Please gather every line of the records below that contains the string "dialog" and copy each one in full. Case counts, so match only that exact capitalization.

Available data
>> BEGIN
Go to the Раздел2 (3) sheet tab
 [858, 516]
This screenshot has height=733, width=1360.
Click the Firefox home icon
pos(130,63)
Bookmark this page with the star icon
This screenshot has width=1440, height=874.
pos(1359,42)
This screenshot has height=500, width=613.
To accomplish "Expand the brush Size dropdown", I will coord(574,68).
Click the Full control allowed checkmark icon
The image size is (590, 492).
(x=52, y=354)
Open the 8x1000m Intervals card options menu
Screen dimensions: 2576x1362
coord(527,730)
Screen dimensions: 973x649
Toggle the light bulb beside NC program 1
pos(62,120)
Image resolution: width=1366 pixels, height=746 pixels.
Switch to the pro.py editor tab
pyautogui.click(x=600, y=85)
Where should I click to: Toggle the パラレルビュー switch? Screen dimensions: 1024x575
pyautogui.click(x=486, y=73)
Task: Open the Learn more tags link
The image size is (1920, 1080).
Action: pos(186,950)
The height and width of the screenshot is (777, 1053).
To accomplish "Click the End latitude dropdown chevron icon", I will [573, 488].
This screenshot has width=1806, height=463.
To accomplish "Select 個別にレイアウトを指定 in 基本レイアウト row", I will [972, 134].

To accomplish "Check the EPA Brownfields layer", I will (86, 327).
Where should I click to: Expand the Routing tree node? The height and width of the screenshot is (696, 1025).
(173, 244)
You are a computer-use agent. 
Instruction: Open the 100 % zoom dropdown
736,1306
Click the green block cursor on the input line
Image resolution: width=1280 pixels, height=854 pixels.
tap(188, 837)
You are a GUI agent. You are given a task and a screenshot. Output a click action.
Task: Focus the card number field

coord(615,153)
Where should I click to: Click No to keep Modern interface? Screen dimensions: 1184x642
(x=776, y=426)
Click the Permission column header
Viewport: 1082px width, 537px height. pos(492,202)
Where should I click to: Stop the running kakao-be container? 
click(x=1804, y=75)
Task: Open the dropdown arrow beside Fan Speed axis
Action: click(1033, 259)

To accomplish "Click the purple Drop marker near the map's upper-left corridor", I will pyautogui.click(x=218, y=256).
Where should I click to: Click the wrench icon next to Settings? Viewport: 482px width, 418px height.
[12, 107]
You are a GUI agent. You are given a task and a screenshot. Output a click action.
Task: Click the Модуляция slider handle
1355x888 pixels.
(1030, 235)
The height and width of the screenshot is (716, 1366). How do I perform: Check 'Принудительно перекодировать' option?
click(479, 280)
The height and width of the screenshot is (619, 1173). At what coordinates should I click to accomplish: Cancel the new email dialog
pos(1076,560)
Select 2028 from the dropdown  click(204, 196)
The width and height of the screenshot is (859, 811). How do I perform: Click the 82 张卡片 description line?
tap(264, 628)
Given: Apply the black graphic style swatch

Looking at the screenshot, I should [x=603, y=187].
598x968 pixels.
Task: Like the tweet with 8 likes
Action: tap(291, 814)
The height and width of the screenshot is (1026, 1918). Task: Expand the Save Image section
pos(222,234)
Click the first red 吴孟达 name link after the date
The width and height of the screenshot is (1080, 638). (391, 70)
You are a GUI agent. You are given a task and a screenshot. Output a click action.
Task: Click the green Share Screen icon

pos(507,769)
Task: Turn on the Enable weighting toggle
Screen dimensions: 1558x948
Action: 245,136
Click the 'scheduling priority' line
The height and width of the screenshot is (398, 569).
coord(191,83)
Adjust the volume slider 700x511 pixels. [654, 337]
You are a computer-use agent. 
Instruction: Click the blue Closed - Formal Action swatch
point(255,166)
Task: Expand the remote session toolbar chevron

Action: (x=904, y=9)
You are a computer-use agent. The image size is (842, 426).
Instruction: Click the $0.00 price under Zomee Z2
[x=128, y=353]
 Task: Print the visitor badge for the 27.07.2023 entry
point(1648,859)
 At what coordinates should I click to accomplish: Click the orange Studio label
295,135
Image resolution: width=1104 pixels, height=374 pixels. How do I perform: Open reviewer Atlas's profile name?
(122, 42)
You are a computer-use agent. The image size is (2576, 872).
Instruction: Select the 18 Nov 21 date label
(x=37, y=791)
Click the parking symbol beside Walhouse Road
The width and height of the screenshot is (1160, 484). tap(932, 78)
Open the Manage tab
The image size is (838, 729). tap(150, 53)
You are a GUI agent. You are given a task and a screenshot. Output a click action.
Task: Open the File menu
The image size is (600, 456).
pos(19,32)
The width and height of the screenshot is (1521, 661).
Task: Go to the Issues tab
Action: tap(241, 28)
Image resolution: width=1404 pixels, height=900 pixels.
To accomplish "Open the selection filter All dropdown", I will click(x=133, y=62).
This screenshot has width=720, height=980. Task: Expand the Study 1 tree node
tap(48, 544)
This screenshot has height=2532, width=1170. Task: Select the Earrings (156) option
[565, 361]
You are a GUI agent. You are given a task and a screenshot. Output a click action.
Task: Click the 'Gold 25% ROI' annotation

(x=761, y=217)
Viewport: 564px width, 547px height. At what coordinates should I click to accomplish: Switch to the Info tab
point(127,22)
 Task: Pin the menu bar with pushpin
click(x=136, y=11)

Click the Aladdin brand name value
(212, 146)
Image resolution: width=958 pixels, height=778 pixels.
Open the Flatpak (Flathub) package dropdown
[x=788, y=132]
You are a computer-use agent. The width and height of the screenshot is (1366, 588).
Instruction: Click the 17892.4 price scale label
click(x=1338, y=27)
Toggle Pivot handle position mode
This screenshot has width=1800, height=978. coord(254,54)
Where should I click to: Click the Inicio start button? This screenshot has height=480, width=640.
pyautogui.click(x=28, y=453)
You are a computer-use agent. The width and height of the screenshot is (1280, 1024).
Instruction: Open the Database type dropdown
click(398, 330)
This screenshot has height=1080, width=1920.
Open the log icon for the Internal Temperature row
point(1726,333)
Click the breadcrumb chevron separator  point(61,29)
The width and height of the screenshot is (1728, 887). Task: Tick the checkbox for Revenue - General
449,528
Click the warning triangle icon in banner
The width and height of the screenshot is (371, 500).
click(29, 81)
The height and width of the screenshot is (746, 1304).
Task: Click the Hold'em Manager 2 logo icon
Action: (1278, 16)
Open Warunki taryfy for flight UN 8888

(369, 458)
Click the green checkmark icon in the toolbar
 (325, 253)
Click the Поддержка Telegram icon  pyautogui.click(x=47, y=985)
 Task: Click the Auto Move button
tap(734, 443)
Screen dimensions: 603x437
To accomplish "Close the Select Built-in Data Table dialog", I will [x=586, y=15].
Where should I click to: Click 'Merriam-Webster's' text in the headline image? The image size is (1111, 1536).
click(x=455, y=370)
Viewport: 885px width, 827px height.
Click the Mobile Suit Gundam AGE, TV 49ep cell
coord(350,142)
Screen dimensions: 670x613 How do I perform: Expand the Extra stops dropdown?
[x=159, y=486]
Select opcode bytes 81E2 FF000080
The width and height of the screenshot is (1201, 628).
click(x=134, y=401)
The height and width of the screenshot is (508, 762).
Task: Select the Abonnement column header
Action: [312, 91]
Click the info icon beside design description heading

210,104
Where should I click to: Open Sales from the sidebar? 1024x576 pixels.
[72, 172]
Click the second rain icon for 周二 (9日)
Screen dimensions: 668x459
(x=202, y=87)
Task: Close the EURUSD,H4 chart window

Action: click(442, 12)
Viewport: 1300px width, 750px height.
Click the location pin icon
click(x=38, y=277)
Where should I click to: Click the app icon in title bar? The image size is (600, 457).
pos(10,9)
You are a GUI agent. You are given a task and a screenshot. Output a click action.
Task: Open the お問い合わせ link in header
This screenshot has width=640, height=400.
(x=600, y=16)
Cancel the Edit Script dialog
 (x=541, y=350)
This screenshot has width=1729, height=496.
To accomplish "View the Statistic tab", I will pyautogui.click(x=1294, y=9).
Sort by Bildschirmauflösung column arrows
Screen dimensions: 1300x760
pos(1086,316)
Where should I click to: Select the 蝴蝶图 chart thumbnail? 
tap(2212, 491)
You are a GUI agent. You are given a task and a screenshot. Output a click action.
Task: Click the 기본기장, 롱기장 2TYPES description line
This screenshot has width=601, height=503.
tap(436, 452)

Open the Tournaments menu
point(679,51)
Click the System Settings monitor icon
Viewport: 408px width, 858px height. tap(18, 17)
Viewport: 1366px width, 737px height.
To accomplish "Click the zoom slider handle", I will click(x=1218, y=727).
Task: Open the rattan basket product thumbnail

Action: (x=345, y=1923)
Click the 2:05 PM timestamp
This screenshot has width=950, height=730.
>> END
Task output
The height and width of the screenshot is (619, 1173). At what coordinates should I click to accomplish: Cancel the new email dialog
To accomplish "Close the Select Built-in Data Table dialog", I will [x=586, y=15].
Cancel the Edit Script dialog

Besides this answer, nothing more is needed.